Ontario has more Trillium species than you might be aware of – Five to be exact. I’m reposting all of my photos in one complete set – enjoy!
To start this post off, here is the flower that everyone knows and loves, the White Trillium (Trillium grandiflorum):
The White Trilliums are the symbol of Ontario (used in the logo for the province and the provincial flower) and a symbol of spring. They bloom before the deciduous trees in the forests come back to life, taking all of the sunlight for themselves and away from the forest floor. They can be found all throughout Ontario.
Next up, the Red Trillium (Trillium erectum):
Red Trilliums differ from the white variety in a few important ways. Their colour and smell are designed to imitate rotting meat – this is because these flowers are not pollinated by bees, but rather by flies. Red Trilliums are also observed to bloom earlier than White Trilliums, the change in pollination might also be because flies are out sooner than bees are, giving these flowers a better chance for success in early spring.
A little less common, but very beautiful: the Painted Trillium (Trillium undulatum):
Painted Trilliums have a splash of colour near the base of the leaves, redish purple that appears to be almost painted on (hence the name). This variety of trillium likes very acidic, humus-rich soils. You can find it around species of trees that like the same soil conditions, including eastern white pine, red maple, red spruce and balsam fir (thanks, Wikipedia!).
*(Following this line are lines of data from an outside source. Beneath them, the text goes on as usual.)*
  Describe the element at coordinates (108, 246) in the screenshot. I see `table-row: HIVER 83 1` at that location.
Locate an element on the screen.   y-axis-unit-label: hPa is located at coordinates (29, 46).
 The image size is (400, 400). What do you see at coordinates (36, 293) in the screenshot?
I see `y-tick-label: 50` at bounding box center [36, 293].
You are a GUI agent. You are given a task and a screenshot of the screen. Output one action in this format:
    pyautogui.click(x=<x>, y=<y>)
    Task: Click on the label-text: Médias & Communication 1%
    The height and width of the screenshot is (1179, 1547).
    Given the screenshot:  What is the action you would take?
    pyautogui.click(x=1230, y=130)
You have to look very carefully in Simcoe County to find the next one, though they are common the further northwest you travel: The Nodding Trillium (Trillium cernuum):
The Nodding Trillium’s white flower hangs below the main pedals of the plant, making it difficult to spot from far away. The flower is also much smaller than any of the above species and is found in rich, moist soils.
The next is the rarest of the bunch; It is on Ontario’s Endangered Species List and only found in two small patches in Sourthern Ontario – the Drooping Trillium (Trillium flexipes):
The Drooping Trillium was once found as far north-east as the Niagara Falls area, and as of 2009 is a protected species. It still exists in various parts of the United States, where it is often protected as well. The plant is quite similar to the Nodding Trillium, though it grows through a different range and has a noticeably different structure in the center of the flower.
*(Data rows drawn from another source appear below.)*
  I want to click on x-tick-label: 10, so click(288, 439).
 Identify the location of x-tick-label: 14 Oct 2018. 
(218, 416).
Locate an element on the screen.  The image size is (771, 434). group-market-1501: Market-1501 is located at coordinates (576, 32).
I was in contact with a biologist who works for the St. Clair Region Conservation Authority, Muriel Andrae. She has this to say about the difference between the two flowers:
“The taxonomic distinction between the Drooping and Nodding relates to the stamens, the pollen-bearing structures in the flower. The “stem” of the stamen is called the filament and the “head” which has the actual pollen is called the anther.
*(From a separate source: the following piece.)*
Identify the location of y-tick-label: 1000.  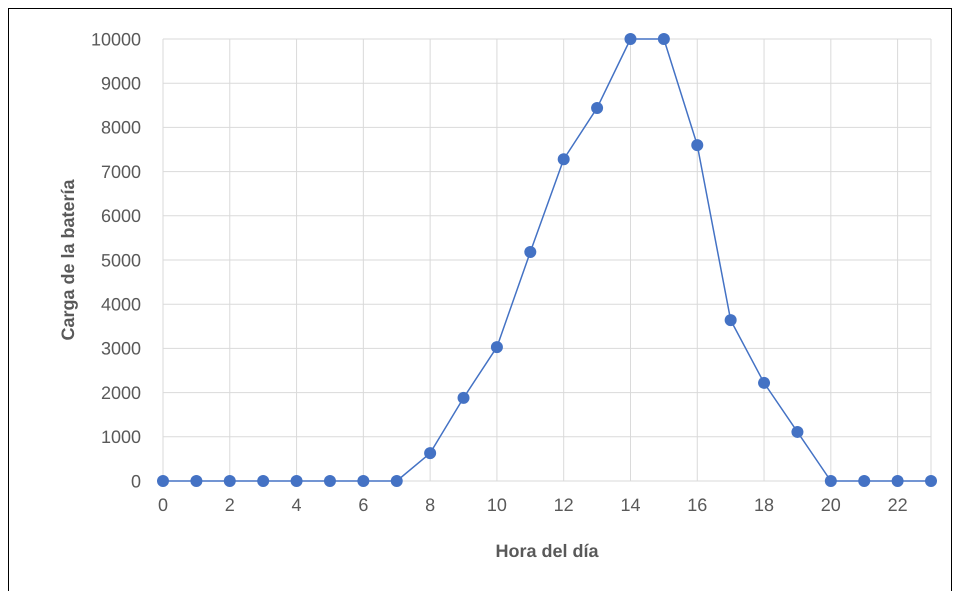
(120, 438).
In Drooping Trilliums (Trillium flexipes) the filaments are short, about a third as long as the anthers and not exposed in the fresh flower
While in the Nodding Trillium (Trillium cernuum) the filaments are 2/3 as long as the anthers or longer and plainly visible in the fresh flower.”
So there you have it, all of the Trillium species in Ontario – from the common White Trillium to the endangered Drooping Trillium. I hope you enjoy the photo series and the information that goes along with it!